CONSIGNE: Poursuivez l'extrait ci-dessous sur l'affrontement entre de Gaulle et les parlementaires à propos de l'élection du chef de l'État au suffrage universel, en reprenant juste après sa dernière phrase.

Les parlementaires sont vent debout contre ce projet. De Gaulle, lui,
s'appuie sur l'article 11 de cette même Constitution qui stipule: "le
Président de la République, sur proposition du Gouvernement (...) peut
soumettre au référendum tout projet de loi portant sur l'organisation
des pouvoirs publics...) S'ensuit donc un conflit majeur entre le pouvoir et l'opposition, le Président du Sénat, Gaston Monnerville*,
allant jusqu'à accuser Georges Pompidou de "forfaiture". Ce que le
Président de Gaulle ne lui pardonnera jamais.
On peut s'interroger sur
le rude combat menée par quasiment tout les partis politiques, à
l'exception de l'UNR-UDT. Jean Jacques Becker, et avec lui nombre
d'historiens et de juristes, avance une explication pertinente: "La
crise qui couvait entre de Gaulle et les forces politiques allait
brutalement éclater pour deux raisons: une raison de fond, beaucoup de
parlementaires estimaient que l'équilibre constitutionnel serait rompu
par cette élection au suffrage universel en donnant une autorité
excessive au chef de l'Etat et que c'était donc une évolution vers le
pouvoir personnel, et une raison de forme: le choix de la procédure
référendaire." (7)

DONNÉES:
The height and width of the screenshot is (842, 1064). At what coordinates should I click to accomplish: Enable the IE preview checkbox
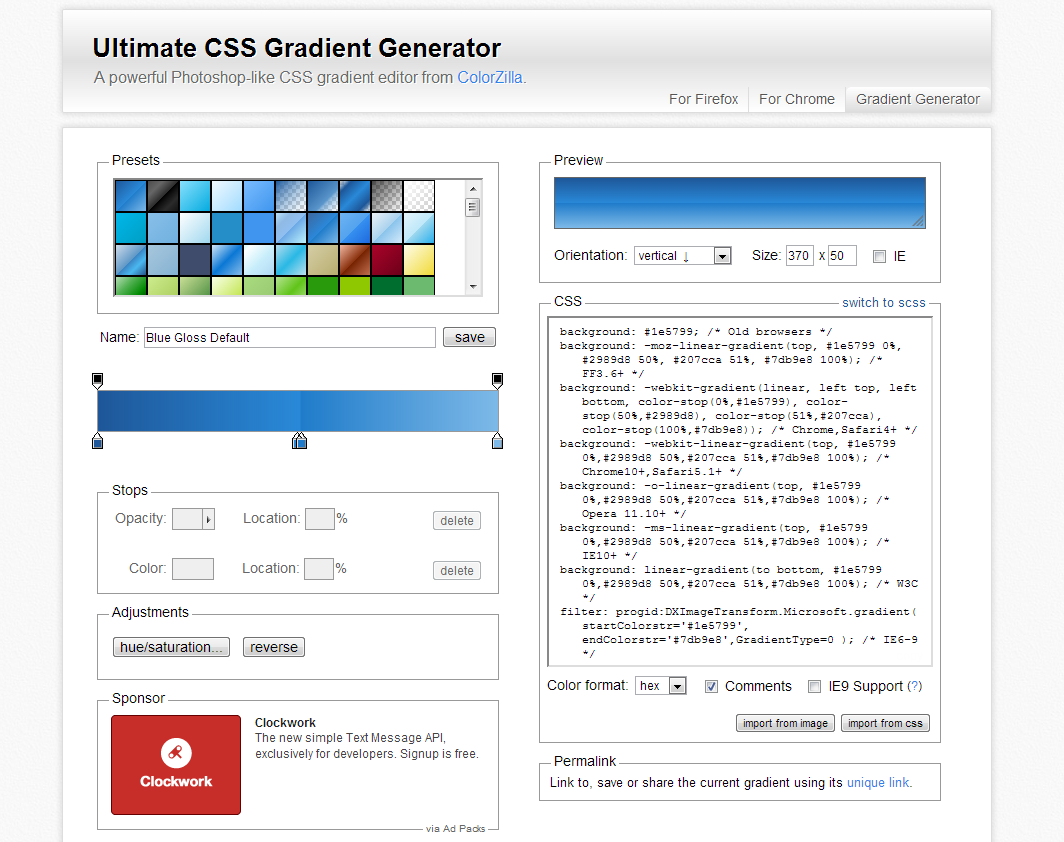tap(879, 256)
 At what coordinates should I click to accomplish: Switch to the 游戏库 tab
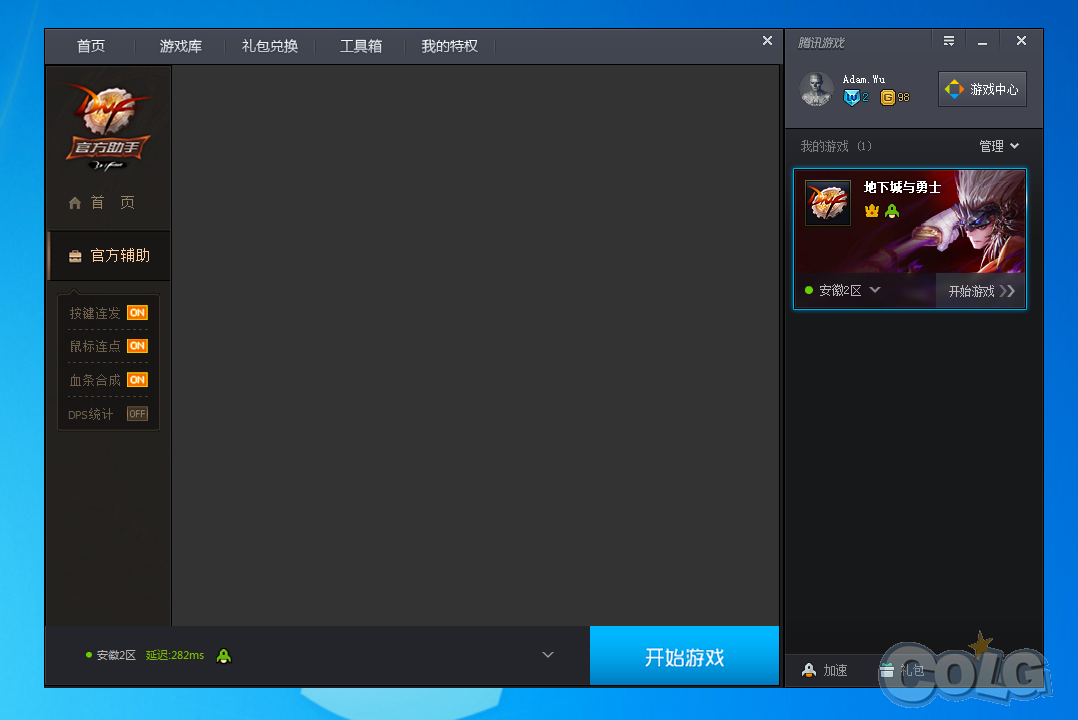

RÉPONSE:
Organisé le 28 octobre 1962, le
"oui" l'emporte avec plus de 61% des suffrages et une abstention
relativement faible de 22,7%. Les élections législatives qui suivront
conforteront ce résultat: l'UNR-UDT et ses alliés Républicains
Indépendants obtiennent la majorité absolue à l'Assemblée Nationale. Le
"cartel du non" qui réunissait communistes, socialistes, radicaux et
extrême droite sortait plus qu'affaibli de ces élections, avec nombre de
personnalités battues dès le premier tour, comme Pierre Mendès France,
Paul Reynaud et, déjà, Jean Marie Le Pen.
Le
premier tour de l'élection présidentielle est prévu le 5 décembre 1965.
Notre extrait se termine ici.